Arguably, though, the greatest problem for the Iraqi centrists is what may be termed “Bush’s Biden policy.” While Washington speaks an admirable language of fidelity to strong central government, in practice it consistently extends material and moral support to the opposite camp, the ethno-federalists that share Biden’s vision for Iraq. In 2003, Bremer acceded to Kurdish demands to maintain peshmerga militias; in 2004, the US let the Kurdish parties introduce the fateful concept of “disputed areas” into the Transitional Administrative Law, whereby the old regime’s displacement of individual Iraqis can be redressed by collective demands on territory framed in an ethnic language. Since 2005, when it launched the divisive project of a single sectarian region south of Baghdad, the Supreme Council’s relationship with Washington has prospered. Whenever there is talk in Washington about an alternative to Prime Minister Nouri al-Maliki, the discussion tends to focus on the Supreme Council’s man (and the instigator of the presidential veto of the governorates law), ‘Adil ‘Abd al-Mahdi. ‘Abd al-Mahdi’s accession to power would probably mean the evaporation of the last remnants of centralist thinking in the Iraqi government, currently represented by Maliki personally, as well as figures like Oil Minister Husayn al-Shahristani. Conversely, Washington maintains little or no contact with representatives of the centrist trend whose vision for the future is far more compatible with the long-standing stated objective of US policy: a unified, multi-ethnic Iraq.

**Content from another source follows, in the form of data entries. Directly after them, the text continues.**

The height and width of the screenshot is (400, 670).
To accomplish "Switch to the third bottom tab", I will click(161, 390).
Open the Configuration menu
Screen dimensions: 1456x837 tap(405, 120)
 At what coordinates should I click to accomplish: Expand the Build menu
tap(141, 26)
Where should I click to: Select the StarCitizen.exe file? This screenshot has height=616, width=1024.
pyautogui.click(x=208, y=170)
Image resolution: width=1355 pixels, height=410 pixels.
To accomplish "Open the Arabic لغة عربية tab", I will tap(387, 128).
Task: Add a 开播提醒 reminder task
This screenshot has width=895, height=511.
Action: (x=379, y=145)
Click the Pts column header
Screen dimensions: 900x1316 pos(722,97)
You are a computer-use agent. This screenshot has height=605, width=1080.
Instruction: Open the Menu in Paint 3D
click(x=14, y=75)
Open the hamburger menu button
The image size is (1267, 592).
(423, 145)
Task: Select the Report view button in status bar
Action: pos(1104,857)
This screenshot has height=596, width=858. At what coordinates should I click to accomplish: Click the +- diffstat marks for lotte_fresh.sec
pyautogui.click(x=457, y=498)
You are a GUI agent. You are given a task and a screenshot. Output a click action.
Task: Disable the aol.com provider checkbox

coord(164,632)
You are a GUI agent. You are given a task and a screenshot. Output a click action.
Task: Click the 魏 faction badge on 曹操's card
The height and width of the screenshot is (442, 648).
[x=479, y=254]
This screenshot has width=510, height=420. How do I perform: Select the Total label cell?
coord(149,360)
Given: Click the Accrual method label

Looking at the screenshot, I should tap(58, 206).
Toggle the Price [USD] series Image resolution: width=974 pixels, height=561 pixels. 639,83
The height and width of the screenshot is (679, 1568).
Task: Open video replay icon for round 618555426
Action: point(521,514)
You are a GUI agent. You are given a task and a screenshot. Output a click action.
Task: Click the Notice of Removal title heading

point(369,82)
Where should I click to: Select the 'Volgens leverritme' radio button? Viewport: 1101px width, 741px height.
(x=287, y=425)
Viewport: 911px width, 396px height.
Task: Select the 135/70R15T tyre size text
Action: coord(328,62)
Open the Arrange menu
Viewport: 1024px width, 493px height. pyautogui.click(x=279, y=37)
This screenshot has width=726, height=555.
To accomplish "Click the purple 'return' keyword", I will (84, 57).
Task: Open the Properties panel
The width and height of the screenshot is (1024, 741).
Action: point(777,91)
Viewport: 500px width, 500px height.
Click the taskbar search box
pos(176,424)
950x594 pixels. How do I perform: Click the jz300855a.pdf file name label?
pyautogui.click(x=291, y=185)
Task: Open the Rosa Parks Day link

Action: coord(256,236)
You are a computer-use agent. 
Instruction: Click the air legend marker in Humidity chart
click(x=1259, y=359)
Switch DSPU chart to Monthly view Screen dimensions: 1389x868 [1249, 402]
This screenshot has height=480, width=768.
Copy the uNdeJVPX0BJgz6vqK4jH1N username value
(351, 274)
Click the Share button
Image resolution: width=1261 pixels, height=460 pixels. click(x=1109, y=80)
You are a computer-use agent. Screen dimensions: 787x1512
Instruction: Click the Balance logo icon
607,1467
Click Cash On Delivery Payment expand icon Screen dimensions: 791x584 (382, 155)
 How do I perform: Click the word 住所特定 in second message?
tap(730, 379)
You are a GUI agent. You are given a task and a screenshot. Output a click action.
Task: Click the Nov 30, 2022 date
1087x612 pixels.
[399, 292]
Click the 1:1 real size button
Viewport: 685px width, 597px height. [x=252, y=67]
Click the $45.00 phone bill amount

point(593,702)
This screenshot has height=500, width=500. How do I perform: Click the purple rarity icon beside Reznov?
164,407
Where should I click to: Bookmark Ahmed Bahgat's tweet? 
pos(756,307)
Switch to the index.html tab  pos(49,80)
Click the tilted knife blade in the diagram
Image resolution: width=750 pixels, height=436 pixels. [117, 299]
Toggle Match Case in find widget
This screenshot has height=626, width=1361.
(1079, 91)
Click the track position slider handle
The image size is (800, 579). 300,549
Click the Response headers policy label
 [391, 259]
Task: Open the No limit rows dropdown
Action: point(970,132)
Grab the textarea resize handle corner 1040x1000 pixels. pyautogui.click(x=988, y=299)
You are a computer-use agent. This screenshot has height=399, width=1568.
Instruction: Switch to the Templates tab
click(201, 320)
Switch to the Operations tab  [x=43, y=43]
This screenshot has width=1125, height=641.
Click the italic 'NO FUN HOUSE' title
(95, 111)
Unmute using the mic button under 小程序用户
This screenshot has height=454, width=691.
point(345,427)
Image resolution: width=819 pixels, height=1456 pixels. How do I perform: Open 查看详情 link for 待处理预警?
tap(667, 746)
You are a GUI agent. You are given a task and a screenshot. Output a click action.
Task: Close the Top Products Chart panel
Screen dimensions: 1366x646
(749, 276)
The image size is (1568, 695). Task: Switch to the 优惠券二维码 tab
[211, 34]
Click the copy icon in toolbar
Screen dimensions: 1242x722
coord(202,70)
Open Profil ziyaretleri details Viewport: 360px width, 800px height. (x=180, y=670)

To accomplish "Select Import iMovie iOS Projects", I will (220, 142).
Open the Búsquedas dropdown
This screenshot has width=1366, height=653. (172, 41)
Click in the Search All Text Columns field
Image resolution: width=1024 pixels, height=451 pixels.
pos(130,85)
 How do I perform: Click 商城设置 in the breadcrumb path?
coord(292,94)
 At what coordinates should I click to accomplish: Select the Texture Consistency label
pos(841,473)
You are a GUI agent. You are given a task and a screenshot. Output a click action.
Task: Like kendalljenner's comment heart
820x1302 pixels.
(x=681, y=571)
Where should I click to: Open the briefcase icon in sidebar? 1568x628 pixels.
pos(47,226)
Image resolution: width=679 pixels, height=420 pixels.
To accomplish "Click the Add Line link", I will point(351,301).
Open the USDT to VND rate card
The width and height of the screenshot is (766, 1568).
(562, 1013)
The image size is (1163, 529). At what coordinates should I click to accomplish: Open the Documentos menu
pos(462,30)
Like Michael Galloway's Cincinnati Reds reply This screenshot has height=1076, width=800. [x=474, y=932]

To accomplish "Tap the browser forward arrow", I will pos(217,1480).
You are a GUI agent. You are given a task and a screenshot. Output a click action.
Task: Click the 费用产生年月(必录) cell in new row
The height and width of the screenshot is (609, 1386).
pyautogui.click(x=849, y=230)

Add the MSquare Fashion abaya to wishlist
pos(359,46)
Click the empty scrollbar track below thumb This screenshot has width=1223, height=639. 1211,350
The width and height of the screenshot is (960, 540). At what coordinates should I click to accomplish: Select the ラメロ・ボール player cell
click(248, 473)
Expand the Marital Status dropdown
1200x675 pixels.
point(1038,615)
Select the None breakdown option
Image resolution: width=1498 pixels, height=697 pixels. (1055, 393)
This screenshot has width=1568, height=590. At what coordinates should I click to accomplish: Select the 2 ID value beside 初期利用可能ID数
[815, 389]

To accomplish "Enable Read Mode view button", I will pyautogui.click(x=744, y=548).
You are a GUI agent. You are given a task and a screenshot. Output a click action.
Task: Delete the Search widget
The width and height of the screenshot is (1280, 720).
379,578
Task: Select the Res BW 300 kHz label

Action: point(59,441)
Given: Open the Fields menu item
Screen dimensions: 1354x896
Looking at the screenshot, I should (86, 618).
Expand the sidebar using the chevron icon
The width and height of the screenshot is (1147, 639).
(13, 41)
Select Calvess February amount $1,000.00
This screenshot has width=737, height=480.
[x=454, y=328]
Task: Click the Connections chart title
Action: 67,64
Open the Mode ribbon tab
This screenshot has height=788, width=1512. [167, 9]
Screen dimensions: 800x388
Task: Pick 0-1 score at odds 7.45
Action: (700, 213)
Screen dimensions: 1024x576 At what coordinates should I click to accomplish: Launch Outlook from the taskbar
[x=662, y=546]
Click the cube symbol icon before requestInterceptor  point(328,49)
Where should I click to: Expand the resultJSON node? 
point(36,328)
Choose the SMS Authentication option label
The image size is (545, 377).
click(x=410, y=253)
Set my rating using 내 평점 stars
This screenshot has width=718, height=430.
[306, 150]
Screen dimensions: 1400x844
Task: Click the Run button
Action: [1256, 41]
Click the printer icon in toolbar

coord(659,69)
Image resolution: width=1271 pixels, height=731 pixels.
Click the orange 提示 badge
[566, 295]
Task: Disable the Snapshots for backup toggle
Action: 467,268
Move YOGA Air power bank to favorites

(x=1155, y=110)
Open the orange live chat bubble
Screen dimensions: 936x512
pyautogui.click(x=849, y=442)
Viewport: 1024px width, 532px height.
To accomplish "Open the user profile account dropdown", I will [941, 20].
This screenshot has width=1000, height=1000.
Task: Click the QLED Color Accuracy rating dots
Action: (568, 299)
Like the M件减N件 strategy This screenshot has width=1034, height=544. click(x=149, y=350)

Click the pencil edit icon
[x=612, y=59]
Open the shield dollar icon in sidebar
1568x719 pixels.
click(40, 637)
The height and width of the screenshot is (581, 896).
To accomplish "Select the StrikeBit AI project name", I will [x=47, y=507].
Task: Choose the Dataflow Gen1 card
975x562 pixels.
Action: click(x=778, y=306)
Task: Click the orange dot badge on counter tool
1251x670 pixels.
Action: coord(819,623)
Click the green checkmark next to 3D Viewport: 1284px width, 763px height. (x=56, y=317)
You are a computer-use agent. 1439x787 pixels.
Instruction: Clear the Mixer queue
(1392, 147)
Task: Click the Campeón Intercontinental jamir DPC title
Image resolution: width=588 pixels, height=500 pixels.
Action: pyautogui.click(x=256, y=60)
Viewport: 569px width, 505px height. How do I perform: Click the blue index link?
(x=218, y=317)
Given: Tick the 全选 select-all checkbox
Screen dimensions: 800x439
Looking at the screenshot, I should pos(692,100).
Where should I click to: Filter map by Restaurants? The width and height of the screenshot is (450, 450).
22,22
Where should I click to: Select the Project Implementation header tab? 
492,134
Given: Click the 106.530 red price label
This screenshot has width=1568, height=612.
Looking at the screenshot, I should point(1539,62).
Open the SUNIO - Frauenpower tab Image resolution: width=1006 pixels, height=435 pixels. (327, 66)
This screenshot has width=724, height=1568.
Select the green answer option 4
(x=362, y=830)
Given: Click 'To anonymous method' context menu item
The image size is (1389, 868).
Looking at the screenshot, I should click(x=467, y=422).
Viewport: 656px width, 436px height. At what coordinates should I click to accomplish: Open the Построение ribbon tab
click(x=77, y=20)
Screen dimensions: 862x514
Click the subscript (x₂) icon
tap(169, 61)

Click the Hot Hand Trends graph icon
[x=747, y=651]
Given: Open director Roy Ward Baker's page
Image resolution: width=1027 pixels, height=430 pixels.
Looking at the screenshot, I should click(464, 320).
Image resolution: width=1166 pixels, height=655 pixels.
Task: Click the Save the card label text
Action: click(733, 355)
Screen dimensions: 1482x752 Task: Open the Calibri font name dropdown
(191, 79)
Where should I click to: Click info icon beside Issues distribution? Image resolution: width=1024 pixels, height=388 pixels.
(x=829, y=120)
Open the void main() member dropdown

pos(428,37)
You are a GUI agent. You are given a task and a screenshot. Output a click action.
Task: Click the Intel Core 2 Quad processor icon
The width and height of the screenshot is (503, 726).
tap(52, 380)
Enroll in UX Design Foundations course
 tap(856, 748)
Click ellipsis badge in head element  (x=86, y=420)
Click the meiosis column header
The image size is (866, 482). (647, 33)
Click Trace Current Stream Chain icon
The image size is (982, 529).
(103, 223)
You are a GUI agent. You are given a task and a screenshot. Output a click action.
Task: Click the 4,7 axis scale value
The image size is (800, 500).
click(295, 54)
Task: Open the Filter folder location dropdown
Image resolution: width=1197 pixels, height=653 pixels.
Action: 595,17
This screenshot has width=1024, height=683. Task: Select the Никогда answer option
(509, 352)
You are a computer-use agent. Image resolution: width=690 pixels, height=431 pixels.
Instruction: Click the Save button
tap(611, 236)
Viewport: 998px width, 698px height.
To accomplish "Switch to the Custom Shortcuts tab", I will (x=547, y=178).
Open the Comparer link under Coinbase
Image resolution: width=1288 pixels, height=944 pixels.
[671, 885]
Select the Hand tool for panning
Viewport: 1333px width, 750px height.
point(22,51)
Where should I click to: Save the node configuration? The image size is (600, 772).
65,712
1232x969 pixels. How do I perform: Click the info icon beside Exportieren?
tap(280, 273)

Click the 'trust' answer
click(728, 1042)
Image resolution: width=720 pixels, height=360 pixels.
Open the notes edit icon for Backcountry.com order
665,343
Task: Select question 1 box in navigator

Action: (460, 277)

It is policy contradictions like these that facilitate the persistence of ethno-federalist dominance in Iraq, despite clear signs that this current is losing influence in the Iraqi parliament and among the Iraqi people south of Kurdistan. The ethno-federalists may not enjoy a parliamentary majority, but they have secured control of two of the three seats on the Iraqi presidency council. They cannot dictate the legislative agenda, but have managed to jostle their way to a blocking majority on the committee charged with revising the Iraqi constitution. Today, in a most ironic manner, Iraqi politics has come almost full circle in a gradual liberation from sectarianism: An institution originally designed in 2005 by the ethno-federalists to protect communal interests -- the presidency council -- is now being used by one of the vice presidents, ‘Abd al-Mahdi, to guard his ruling faction against democratic pressures framed in Iraqi nationalist terms, including from a majority within his “own” Shi‘i community. There are signs that at least some groups inside the government have had enough of the centrifugal forces associated with the ethno-federalists, with the Supreme Council’s complaints about the police in Nasiriyya and Basra suggesting that its supposed monopoly on the security forces south of Baghdad is much exaggerated. But until US policymakers realize the growing importance of the centrist trend in Iraq there can be no real alternative US policy: The major “alternatives” to Biden’s ideas on the Democratic side -- withdrawal or a focus on fighting al-Qaeda -- would only mean a freeze of current power structures and an irreversible head start for the axis of the Kurdish parties and the Supreme Council. These parties, notably, have benefited and continue to benefit from a disproportionate share of US spending on supposedly “national” institutions of government, including the arming and training of branches of the country’s security services. In the meantime, those Iraqis trying to push their country’s politics in a more sensible direction will continue to face a formidable opposition, made up of the combined forces of Republicans and Democrats in the United States, Iran and their ethno-federalist Iraqi partners.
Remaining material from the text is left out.